Once the central bankers took away the power of the US Treasury to print money and replaced it with a consortium of private banks, we were doomed. They’ve replaced gold as the primary means of international trade between governments and central banks, replacing it with a global system controlled by the International Monetary Fund which created a system of 'Special Drawing Rights’ based on a basket of international currencies linked together and homogenized under a single unit, the dollar being the international reserve currency and the rest of the bulk including the yen, the Euro and British pound sterling, with a sprinkling of other minor currencies in the mix.

They created Standardized Exchange Tables releasing daily conversion and exchange tables to SDRs for almost every other currency on the planet, and greatly increased circulation of SDRs, distributing them to emerging market countries and needy nations off the books, at the expense of the American taxpayer. Rich countries like the U.S. pay into the Special Drawing Rights program, which redistributes “foreign aid” to poorer countries as low-interest loans denominated in SDRs. These loans show up nowhere in the U.S federal budget. In fact, most of the IMF’s funding, and thus its ability to create SDRs, comes from the U.S.
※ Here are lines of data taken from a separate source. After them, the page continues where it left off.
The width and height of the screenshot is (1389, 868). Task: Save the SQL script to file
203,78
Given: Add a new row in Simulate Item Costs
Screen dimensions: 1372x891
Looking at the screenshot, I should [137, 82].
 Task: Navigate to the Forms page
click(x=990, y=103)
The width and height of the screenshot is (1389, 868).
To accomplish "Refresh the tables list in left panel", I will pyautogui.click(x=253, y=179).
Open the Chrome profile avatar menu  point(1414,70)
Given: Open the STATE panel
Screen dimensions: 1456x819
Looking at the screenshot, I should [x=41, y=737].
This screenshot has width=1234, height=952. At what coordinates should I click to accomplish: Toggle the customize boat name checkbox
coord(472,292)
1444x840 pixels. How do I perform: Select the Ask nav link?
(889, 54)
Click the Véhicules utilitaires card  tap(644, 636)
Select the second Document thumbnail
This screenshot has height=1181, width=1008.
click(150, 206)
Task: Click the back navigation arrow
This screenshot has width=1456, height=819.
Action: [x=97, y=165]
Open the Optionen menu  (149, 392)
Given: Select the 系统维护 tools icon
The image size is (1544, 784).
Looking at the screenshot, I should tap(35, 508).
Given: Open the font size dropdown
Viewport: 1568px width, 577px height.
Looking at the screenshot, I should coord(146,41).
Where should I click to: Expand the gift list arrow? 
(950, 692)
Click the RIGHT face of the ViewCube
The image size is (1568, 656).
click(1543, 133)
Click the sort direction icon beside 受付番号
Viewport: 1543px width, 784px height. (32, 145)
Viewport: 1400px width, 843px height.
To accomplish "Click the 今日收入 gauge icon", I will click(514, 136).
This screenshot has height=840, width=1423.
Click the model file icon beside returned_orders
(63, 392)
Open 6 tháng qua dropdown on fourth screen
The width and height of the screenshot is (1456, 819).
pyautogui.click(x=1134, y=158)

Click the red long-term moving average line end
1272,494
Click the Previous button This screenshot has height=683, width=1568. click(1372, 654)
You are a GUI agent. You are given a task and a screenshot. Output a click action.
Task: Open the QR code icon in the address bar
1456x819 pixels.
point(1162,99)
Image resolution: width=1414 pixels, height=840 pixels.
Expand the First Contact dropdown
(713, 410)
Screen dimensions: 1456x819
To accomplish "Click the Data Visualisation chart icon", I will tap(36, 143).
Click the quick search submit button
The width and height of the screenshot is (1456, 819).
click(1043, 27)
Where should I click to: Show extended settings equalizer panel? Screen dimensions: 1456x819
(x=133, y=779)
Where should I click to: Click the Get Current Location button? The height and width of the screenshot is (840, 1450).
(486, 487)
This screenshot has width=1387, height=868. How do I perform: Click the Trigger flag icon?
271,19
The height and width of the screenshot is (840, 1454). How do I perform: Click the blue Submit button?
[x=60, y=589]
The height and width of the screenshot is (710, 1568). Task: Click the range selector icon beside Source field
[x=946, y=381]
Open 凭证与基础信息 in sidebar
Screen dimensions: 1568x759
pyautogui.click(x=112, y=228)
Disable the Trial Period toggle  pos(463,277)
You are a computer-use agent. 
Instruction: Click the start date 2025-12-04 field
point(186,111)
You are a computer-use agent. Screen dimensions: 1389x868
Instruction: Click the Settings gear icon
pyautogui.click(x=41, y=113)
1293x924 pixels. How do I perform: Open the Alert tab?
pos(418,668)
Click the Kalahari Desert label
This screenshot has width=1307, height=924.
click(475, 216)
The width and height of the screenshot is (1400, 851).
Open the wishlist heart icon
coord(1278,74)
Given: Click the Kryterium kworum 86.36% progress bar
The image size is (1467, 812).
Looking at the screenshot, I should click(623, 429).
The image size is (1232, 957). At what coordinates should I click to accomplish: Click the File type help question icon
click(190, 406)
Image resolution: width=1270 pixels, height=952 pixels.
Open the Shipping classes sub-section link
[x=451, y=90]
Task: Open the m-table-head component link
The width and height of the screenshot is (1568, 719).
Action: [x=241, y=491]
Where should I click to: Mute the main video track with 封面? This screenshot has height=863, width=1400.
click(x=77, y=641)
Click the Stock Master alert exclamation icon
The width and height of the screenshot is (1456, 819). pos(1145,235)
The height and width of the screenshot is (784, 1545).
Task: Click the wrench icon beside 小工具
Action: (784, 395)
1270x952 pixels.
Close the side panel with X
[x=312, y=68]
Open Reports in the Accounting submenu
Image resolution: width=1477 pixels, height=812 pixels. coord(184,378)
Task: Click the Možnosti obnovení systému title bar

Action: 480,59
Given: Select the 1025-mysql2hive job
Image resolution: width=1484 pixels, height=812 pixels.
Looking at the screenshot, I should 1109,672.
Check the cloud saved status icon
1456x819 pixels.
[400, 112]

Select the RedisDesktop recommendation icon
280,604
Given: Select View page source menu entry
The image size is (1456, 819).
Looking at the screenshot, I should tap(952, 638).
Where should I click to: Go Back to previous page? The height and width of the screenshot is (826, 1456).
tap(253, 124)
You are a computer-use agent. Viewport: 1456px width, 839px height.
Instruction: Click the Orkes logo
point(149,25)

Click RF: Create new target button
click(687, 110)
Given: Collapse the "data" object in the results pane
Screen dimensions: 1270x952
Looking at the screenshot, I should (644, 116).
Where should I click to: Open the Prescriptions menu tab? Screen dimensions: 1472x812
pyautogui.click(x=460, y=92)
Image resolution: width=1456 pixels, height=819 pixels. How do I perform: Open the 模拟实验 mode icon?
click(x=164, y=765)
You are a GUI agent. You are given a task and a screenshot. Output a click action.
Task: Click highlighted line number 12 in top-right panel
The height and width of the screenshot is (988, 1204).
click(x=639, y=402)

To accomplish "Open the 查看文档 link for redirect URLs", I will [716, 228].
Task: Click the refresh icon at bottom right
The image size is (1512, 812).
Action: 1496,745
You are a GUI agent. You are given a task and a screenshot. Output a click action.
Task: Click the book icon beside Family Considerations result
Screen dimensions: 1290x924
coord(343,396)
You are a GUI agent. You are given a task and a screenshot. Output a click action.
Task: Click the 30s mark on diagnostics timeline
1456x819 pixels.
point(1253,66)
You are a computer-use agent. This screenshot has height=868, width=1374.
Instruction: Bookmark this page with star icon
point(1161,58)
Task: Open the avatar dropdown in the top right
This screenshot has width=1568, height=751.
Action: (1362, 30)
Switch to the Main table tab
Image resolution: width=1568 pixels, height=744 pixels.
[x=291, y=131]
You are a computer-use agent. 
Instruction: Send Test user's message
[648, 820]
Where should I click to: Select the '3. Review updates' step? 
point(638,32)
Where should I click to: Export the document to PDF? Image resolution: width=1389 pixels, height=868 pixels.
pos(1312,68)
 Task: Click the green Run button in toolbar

Standard & Poor's issues credit downgrades for countries with immense debt-to-GDP ratios and an inability to prove creditworthiness from exorbitant spending and inflationary habits -Greece, Ireland, Portugal, Spain and Italy to name a few. The U.S. lost its AAA rating; since we are so heavily in debt and deemed a high credit risk; even though, we have still not yet defaulted on a single interest payment on our national debt.

I will paint a scenario for you in the event that we were to default:

If we do default, then we can expect China and other nations to dump their holdings of U.S. dollars, exchanging those dollars for Special Drawing Rights instead of directly converting them into another standard currency, like Euros or Yuan. The potential with this scenario would be to elevate the SDR as a type of “world reserve currency” and to replace the dollar entirely; all the while, the IMF gets to play the hero by slowly “harmonizing” all the world’s currencies until there is no distinction in their value. Special Drawing Rights become the de facto reserve unit without officially overthrowing the dollar or any other world currency.

“The U.S. Treasury, faced with the nightmare of having its own currency dumped by international central banks, jumps at the chance to support conversion to the Special Drawing Rights to lessen the damage, rather than face the full brunt of losing our reserve status. In fact, the U.S. would have no choice but to support the SDR and the IMF as the intermediary in all global financial transactions; otherwise, we would face certain, long-term, full-spectrum collapse. The only support holding up our financial system would then be our membership in the SDR basket. We then become completely dependent, and the IMF gains total centralized control over our economy. The end result would be all currencies becoming tied to and completely reliant on the Special Drawing Rights; it would then be an easy migration to a one world currency.

In today’s world, the IMF is attempting to create an environment in which any country that does not participate in SDR exchange is left in the dust by every country that does. They are conjuring an artificial economic matrix, where traditional laws of supply and demand no longer apply – a manipulated evolution of finance. They become the power determining the value of every currency on the planet arbitrarily. Just imagine what would happen if the IMF adds the Chinese Yuan to the basket and displaces the U.S dollar as the premier world reserve currency?

SDRs do have some serious limitations however. Since the values of SDRs are closely tied to national currencies, anything affecting those currencies will affect SDRs as well. Since the SDR is not a currency, it needs to be converted eventually to a national currency for most payments or interventions in foreign exchange markets, which adds to cumbersome use in transactions. The truth is that SDRs are clumsy and cumbersome. SDRs have to be reconverted back into a national currency before they can be used, and that limits their usefulness.